(Saved entries)

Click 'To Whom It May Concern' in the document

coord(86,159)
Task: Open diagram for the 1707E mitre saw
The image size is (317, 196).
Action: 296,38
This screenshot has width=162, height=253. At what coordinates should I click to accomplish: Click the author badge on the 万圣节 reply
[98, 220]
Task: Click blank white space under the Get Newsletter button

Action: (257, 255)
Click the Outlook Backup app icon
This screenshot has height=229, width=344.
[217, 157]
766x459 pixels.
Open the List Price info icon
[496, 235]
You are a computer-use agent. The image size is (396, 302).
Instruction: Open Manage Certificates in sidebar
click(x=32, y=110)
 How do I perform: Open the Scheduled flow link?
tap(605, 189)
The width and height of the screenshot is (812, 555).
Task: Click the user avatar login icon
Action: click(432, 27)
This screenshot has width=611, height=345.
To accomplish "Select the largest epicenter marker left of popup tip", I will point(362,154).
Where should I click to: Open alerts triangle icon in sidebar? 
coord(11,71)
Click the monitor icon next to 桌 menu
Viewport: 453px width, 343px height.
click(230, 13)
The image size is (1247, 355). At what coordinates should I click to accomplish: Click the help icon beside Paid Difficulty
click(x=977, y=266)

**YOUR INSTRUCTIONS**
The lines from the one holding "You are a computer-use" to the final line of the entries, both included, are what should be output, exactly and alone.

**RESULT FOR THIS TASK**
You are a computer-use agent. The image size is (396, 302).
Instruction: Open Manage Certificates in sidebar
click(x=32, y=110)
 How do I perform: Open the Scheduled flow link?
tap(605, 189)
The width and height of the screenshot is (812, 555).
Task: Click the user avatar login icon
Action: click(432, 27)
This screenshot has width=611, height=345.
To accomplish "Select the largest epicenter marker left of popup tip", I will point(362,154).
Where should I click to: Open alerts triangle icon in sidebar? 
coord(11,71)
Click the monitor icon next to 桌 menu
Viewport: 453px width, 343px height.
click(230, 13)
The image size is (1247, 355). At what coordinates should I click to accomplish: Click the help icon beside Paid Difficulty
click(x=977, y=266)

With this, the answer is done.